Edge Computing - the race to the edge
Edge computing is similar to cloud computing, and is in fact an expanded version of that technology. Although edge computing itself is not a new concept, it is again gaining a great deal of attention in the context of IoT. Edge computing is crucial for using ICT to link people and things across distributed use cases, as endpoint devices generate increasing amounts of raw data and cloud networks and cost models are simply not enough to accomplish this. Edge computing is capable of providing high value by analyzing data at a more granular level close to the source of the data and feeding the results back in real time. In addition to improving real-time response close to IoT endpoint devices, edge computing will also likely develop into wide area decentralized cooperative platforms for IoT and data distribution business platforms by connecting with endpoint devices. Vendors are already competing for these platforms.
The key changes in computing that are driving the race to the edge cover content delivery, data processing needs and reductions in network traffic. Content delivery requirements have driven the migration of compute to the edge since rich media was deployed to support the burgeoning mobile and internet arenas. By expanding traditional content delivery networks which distributed and staged content, IoT solution providers are adding compute and analytics platforms to support both ingested data from end points along with managing the movement of data from edge to core. This move support the enabling of local computation to speed the time for both analysis and action. Key verticals like Oil & Gas and retail, which consume and produce vast amounts of data, are adopting the edge computing model in an effort to reduce the time to action. Finally, processing at the edge reduces the amount of data which needs to traverse the network, with the desirable outcome of reducing network bandwidth costs.
Deploying edge computing, however, inverts the recent trend toward the centralization of IT functions – firstly in a reduced number of data centers through on premise and hosted deployment and subsequently with the move to the cloud. This decentralization of compute requires changes in management and maintenance of compute resources. Some level of awareness of the location of edge compute resources is necessary, especially where they exist in non-data center environments. It’s also important to consider whether the data held at the edge ultimately is needed at the core and how that data will be transported.
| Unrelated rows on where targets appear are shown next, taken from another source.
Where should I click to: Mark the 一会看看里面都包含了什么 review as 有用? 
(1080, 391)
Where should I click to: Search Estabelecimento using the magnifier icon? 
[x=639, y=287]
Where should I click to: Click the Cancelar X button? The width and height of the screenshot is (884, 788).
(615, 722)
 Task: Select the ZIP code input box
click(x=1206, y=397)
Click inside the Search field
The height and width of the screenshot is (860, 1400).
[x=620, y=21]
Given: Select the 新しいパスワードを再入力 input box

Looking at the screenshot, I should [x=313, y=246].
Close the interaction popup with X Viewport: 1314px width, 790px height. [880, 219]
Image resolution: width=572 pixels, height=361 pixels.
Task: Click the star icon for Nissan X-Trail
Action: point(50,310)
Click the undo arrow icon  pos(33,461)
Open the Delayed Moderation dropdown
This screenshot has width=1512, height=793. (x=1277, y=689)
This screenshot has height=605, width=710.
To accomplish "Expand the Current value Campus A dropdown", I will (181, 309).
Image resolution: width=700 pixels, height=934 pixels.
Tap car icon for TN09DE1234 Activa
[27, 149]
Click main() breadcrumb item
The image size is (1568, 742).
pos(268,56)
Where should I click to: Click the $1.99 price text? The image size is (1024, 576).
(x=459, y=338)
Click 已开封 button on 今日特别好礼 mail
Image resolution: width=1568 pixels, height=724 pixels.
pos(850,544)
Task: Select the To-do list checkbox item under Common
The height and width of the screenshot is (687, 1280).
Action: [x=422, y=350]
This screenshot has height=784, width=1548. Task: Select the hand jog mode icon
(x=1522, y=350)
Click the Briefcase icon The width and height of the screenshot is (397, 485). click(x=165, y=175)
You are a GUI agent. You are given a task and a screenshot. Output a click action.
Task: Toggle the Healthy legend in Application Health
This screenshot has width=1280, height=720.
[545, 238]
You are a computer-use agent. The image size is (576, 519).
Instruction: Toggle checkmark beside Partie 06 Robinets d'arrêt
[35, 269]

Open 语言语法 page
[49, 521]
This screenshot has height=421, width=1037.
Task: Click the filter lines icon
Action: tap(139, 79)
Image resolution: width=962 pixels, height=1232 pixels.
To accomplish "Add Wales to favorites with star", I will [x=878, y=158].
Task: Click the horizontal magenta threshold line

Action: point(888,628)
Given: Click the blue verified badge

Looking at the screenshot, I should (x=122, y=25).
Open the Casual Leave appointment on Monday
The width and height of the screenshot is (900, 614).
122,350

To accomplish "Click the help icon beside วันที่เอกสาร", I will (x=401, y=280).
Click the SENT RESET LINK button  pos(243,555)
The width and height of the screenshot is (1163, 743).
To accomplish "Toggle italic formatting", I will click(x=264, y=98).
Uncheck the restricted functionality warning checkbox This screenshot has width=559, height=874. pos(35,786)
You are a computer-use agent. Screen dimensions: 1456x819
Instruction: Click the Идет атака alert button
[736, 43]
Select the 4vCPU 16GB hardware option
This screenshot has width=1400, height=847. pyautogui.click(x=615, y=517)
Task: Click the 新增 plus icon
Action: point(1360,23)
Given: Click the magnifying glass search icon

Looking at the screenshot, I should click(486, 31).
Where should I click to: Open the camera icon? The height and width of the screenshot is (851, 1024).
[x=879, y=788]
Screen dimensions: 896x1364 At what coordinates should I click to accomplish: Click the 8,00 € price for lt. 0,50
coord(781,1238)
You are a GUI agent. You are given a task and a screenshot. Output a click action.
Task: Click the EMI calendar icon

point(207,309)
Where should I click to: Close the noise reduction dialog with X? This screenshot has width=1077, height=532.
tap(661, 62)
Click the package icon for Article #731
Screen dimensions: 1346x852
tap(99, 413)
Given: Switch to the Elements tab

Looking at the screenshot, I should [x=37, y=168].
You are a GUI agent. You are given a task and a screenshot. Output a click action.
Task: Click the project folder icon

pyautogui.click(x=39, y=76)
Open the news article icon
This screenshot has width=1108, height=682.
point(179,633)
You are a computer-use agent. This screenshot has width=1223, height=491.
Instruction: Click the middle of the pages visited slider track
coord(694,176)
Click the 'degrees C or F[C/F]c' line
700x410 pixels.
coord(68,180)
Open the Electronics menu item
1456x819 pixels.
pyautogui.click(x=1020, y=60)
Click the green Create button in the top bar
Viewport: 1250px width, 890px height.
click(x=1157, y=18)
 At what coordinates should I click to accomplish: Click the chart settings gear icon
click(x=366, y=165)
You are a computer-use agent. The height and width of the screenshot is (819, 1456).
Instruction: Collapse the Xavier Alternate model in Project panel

In adopting the edge computing model for both branch solutions and across IoT use cases, its important to consider the balance of data held at the edge and in the core, the use of those data sets (for example, strategic analysis may be challenging is 90% of the data is held at the edge). Regardless, hardware vendors, cloud service providers and CDN vendors are all expanding their edge offers – the question is whether enterprises will be ready with the skills and architectures necessary to capitalize on the capabilities offered by the edge.